Identifying the queen wasp is much easier in some seasons than in others. For example, if interested individuals see a solitary wasp moving about in spring, there is a good chance that it is a queen wasp that is foraging for the purpose of feeding the first workers. This is necessary because they don’t automatically come with a set of workers to take care of them, meaning that they need to get their nest up and running on their own. Eventually, those first workers will mature, thus enabling the queen wasps to focus on producing more wasps. Similarly, if interested individuals come upon a solitary wasp in the wintertime, there is also a good chance that it is a queen wasp. This is because they tend to hibernate so that they are ready to go once their surroundings warm up. The problem is that it can be quite difficult for interested individuals to find queen wasps during this period, seeing as how they like to hide in cracks, crevices, and other hiding spots that will protect them from the full force of the cold. As for the other wasps, well, suffice to say that a lot of species see the old queens, the drones, and the workers die off during the winter because they aren’t meant to make it past the season.

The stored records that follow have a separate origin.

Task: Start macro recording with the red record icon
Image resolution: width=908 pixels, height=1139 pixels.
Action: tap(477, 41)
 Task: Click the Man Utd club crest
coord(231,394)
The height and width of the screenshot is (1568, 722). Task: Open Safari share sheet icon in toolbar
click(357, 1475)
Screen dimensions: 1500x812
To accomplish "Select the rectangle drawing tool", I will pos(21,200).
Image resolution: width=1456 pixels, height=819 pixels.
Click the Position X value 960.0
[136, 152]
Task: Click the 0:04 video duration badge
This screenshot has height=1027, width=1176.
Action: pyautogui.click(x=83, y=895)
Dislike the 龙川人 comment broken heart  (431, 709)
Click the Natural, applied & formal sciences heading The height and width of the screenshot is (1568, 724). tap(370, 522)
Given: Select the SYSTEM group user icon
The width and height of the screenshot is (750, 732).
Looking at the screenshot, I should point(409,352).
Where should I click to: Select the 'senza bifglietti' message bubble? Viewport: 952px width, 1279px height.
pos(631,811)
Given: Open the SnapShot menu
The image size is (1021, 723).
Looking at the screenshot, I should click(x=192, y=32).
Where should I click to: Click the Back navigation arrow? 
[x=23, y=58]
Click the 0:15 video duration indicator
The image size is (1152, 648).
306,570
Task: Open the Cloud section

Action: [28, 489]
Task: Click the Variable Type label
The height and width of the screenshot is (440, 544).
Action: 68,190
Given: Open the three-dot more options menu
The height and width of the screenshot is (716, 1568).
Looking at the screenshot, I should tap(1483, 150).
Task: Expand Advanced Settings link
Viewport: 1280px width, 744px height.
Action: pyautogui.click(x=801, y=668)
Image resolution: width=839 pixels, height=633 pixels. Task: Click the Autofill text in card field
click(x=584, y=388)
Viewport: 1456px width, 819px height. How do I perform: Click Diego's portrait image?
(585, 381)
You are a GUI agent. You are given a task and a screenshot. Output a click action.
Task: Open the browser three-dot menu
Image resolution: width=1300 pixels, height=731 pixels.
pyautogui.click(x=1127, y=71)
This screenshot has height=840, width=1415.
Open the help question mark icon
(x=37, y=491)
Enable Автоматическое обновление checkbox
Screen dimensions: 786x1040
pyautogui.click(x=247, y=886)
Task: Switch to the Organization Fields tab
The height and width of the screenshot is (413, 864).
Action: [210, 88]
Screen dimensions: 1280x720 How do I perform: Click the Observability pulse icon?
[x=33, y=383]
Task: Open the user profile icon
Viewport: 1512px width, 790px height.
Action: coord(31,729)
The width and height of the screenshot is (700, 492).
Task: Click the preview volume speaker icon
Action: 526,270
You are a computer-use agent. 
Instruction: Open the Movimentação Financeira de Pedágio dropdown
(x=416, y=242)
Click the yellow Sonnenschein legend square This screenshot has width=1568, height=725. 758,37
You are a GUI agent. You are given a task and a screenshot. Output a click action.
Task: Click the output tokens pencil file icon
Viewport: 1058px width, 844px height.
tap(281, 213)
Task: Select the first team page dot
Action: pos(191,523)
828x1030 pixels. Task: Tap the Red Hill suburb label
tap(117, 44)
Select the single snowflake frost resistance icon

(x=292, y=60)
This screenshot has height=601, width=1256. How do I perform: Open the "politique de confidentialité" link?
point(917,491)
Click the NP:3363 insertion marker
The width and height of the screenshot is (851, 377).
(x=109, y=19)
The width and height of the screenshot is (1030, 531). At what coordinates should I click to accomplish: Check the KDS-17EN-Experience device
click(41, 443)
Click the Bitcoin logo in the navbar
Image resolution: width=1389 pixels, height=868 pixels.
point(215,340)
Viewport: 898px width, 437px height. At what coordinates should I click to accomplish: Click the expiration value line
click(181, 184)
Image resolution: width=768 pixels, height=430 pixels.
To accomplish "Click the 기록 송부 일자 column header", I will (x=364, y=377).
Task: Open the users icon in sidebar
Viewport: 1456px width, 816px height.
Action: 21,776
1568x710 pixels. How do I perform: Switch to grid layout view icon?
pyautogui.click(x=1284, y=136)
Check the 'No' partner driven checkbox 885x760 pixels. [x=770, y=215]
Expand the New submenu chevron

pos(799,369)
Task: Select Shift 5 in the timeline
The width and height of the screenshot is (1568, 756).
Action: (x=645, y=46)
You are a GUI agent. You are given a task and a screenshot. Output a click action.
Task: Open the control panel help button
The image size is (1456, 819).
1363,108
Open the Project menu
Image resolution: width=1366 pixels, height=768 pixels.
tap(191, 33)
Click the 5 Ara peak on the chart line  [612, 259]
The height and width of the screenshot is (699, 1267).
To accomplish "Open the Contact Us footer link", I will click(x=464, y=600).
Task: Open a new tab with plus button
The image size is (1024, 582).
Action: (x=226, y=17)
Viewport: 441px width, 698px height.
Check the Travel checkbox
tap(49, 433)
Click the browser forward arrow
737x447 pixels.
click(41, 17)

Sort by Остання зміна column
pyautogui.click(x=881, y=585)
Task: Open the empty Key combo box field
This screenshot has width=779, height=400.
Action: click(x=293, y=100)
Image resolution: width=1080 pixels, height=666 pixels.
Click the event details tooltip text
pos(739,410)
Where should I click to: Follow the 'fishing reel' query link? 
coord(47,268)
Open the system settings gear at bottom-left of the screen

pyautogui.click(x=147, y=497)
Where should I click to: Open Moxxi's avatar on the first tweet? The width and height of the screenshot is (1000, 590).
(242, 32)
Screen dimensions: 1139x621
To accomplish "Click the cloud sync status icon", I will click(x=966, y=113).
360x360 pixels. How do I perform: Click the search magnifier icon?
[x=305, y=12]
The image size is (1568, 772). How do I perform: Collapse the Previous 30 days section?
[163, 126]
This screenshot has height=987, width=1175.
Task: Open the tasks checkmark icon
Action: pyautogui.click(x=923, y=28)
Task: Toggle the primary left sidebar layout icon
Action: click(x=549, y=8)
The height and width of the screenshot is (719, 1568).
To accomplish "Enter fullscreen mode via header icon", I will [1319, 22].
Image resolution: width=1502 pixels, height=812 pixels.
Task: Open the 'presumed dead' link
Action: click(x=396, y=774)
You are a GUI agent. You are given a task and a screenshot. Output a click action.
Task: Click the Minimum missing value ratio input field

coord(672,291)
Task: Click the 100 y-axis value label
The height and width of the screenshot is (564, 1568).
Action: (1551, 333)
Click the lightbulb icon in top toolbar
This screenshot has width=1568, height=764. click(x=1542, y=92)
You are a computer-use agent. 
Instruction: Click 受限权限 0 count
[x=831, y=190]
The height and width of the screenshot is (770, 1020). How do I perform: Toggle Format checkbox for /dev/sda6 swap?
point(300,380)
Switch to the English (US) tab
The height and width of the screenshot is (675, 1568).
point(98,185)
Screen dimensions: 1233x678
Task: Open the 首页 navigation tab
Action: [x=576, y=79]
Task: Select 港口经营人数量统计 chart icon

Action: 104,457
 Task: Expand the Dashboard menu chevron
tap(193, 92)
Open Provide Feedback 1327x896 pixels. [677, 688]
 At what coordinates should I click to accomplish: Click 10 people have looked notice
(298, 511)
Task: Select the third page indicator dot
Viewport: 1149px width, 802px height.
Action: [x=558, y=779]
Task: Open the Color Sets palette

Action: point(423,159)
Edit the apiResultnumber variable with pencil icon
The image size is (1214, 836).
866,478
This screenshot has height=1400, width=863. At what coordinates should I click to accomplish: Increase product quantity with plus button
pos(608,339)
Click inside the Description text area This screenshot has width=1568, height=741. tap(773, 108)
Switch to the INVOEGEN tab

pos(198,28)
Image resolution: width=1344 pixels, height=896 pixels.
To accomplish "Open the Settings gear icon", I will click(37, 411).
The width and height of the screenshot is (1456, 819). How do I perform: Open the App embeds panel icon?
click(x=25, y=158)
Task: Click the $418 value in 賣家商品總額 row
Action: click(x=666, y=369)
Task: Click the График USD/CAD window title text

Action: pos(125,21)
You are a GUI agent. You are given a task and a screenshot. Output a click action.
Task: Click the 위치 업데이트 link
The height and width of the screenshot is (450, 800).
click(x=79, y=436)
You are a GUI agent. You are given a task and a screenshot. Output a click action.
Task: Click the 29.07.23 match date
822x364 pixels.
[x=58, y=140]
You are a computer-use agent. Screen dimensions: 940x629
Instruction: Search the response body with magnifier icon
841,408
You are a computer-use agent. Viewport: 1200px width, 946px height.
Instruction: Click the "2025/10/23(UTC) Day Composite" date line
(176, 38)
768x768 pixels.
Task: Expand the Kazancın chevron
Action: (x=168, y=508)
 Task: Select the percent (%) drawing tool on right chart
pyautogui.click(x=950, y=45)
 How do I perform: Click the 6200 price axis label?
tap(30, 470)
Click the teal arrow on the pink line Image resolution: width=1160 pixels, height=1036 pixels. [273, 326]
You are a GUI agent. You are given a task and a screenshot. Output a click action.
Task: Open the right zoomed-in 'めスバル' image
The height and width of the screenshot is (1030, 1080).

Moving on, identifying the queen wasp can be more of a challenge in both the summer and the fall. In the first case, this is because the queen wasps will be ensconced in their nests, where they will focus on producing more wasps while their needs are met by their workers. As a result, interested individuals will have a hard time laying eyes upon them. After all, wasps don’t appreciate people poking around their nests. Never mind coming close to the queen wasp, who will be well-protected. Towards the end of this period, the old queen wasps will produce the new queens as well as the drones. Interested individuals might be able to see the new queen wasps in this period because they will be engaged in a couple of outdoor activities. One, they will be eating for the purpose of fattening themselves up, thus building up the energy that they will need in the not too distant future. Two, they will be mating with the drones, thus enabling them to produce more wasps in the times to come. As such, it is possible that interested individuals will spot the new queen wasps moving about, though other wasps will be out and about as well. In any case, interested individuals should know that queen wasps tend to be notable because of their increased size compared to their counterparts. Otherwise, queen wasps can come in a wide range of appearances because wasps themselves can come in a wide range of appearances. Still, if interested individuals spot an eusocial wasp laying eggs, they know for sure that said eusocial wasp is the queen wasp because that is the one characteristic that distinguishes them above everything else.

Why Does This Matter?

Identifying the queen wasp can be very useful for someone who is looking to keep their local wasps under control. For example, if they can eliminate the queen wasp during the spring, they have a good chance of preventing the wasp nest from getting started because the queen wasp wouldn’t have had the time to lay a lot of eggs. This is particularly true if the queen wasp is still on her earliest set of workers, which won’t be able to feed themselves until they have matured. Similarly, if interested individuals can eliminate the new queen wasp during the winter, they can prevent the formation of a new wasp nest because the new queen wasp is the sole survivor in a lot of species. In contrast, if interested individuals somehow eliminate a queen wasp during the rest of the year, they may or may not get good results because there are already worker wasps. On top, any such action could very well aggravate the remaining wasps, which could be an issue. In any case, if interested individuals want to eliminate a wasp nest, they might want to call in a professional with the right expertise, experience, and equipment. Getting attacked by a swarm of eusocial wasps is no fun. Moreover, it is best to entrust such tasks to someone who is consistently capable of identifying their target rather than just giving it their best shot. At the end of the day, no one wants anything nesting or making a home in or around their own home whether it’s a wasp or ants, or if it is something else.